[Dataset excerpt]
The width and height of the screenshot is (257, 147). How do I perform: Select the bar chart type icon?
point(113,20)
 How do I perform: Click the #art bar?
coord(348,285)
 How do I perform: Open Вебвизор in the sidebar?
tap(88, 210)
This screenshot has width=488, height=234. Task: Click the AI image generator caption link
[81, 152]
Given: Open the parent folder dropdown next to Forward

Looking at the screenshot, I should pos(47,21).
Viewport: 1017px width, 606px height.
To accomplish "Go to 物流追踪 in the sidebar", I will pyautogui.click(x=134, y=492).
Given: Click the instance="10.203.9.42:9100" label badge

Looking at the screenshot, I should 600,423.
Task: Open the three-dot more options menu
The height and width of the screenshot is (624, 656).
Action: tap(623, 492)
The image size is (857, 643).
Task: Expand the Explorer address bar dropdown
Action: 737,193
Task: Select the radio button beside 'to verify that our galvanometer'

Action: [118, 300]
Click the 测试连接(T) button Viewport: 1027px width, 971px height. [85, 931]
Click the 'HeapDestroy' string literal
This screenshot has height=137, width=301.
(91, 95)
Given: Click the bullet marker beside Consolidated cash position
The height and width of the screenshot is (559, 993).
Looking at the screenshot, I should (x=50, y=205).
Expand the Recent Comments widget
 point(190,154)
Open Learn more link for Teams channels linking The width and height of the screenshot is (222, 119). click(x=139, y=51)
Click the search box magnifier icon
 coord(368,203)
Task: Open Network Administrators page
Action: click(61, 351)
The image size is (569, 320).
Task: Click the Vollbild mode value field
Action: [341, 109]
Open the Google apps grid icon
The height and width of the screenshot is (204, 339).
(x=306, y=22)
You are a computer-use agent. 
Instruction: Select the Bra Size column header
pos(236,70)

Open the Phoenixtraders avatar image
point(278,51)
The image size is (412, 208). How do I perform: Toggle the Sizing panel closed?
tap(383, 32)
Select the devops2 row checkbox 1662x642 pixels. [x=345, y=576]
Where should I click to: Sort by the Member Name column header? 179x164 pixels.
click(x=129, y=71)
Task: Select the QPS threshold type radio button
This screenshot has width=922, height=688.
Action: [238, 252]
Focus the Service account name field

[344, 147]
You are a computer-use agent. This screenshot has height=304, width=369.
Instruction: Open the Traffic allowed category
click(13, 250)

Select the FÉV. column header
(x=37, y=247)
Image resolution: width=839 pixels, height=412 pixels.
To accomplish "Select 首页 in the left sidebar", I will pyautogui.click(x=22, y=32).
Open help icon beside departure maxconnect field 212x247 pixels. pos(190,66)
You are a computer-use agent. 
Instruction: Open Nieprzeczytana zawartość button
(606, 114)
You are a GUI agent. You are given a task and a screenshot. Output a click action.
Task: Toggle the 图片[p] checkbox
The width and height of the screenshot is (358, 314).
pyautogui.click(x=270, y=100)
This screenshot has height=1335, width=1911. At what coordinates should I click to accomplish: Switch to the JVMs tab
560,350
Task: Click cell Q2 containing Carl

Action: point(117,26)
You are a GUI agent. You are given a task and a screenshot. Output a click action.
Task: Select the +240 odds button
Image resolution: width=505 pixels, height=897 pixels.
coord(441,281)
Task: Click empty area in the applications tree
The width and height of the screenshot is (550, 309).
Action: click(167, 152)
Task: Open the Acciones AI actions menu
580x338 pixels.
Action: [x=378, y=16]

Task directions :: Rewrite the listing with "Instruction" switched to "Command" at every occurrence, leaving everything else untouched.

Task answer ::
The width and height of the screenshot is (257, 147). How do I perform: Select the bar chart type icon?
point(113,20)
 How do I perform: Click the #art bar?
coord(348,285)
 How do I perform: Open Вебвизор in the sidebar?
tap(88, 210)
This screenshot has width=488, height=234. Task: Click the AI image generator caption link
[81, 152]
Given: Open the parent folder dropdown next to Forward

Looking at the screenshot, I should pos(47,21).
Viewport: 1017px width, 606px height.
To accomplish "Go to 物流追踪 in the sidebar", I will pyautogui.click(x=134, y=492).
Given: Click the instance="10.203.9.42:9100" label badge

Looking at the screenshot, I should 600,423.
Task: Open the three-dot more options menu
The height and width of the screenshot is (624, 656).
Action: tap(623, 492)
The image size is (857, 643).
Task: Expand the Explorer address bar dropdown
Action: 737,193
Task: Select the radio button beside 'to verify that our galvanometer'

Action: [118, 300]
Click the 测试连接(T) button Viewport: 1027px width, 971px height. [85, 931]
Click the 'HeapDestroy' string literal
This screenshot has height=137, width=301.
(91, 95)
Given: Click the bullet marker beside Consolidated cash position
The height and width of the screenshot is (559, 993).
Looking at the screenshot, I should (x=50, y=205).
Expand the Recent Comments widget
 point(190,154)
Open Learn more link for Teams channels linking The width and height of the screenshot is (222, 119). click(x=139, y=51)
Click the search box magnifier icon
 coord(368,203)
Task: Open Network Administrators page
Action: click(61, 351)
The image size is (569, 320).
Task: Click the Vollbild mode value field
Action: [341, 109]
Open the Google apps grid icon
The height and width of the screenshot is (204, 339).
(x=306, y=22)
You are a computer-use agent. 
Command: Select the Bra Size column header
pos(236,70)

Open the Phoenixtraders avatar image
point(278,51)
The image size is (412, 208). How do I perform: Toggle the Sizing panel closed?
tap(383, 32)
Select the devops2 row checkbox 1662x642 pixels. [x=345, y=576]
Where should I click to: Sort by the Member Name column header? 179x164 pixels.
click(x=129, y=71)
Task: Select the QPS threshold type radio button
This screenshot has width=922, height=688.
Action: [238, 252]
Focus the Service account name field

[344, 147]
You are a computer-use agent. This screenshot has height=304, width=369.
Command: Open the Traffic allowed category
click(13, 250)

Select the FÉV. column header
(x=37, y=247)
Image resolution: width=839 pixels, height=412 pixels.
To accomplish "Select 首页 in the left sidebar", I will pyautogui.click(x=22, y=32).
Open help icon beside departure maxconnect field 212x247 pixels. pos(190,66)
You are a computer-use agent. 
Command: Open Nieprzeczytana zawartość button
(606, 114)
You are a GUI agent. You are given a task and a screenshot. Output a click action.
Task: Toggle the 图片[p] checkbox
The width and height of the screenshot is (358, 314).
pyautogui.click(x=270, y=100)
This screenshot has height=1335, width=1911. At what coordinates should I click to accomplish: Switch to the JVMs tab
560,350
Task: Click cell Q2 containing Carl

Action: point(117,26)
You are a GUI agent. You are given a task and a screenshot. Output a click action.
Task: Select the +240 odds button
Image resolution: width=505 pixels, height=897 pixels.
coord(441,281)
Task: Click empty area in the applications tree
The width and height of the screenshot is (550, 309).
Action: click(167, 152)
Task: Open the Acciones AI actions menu
580x338 pixels.
Action: [x=378, y=16]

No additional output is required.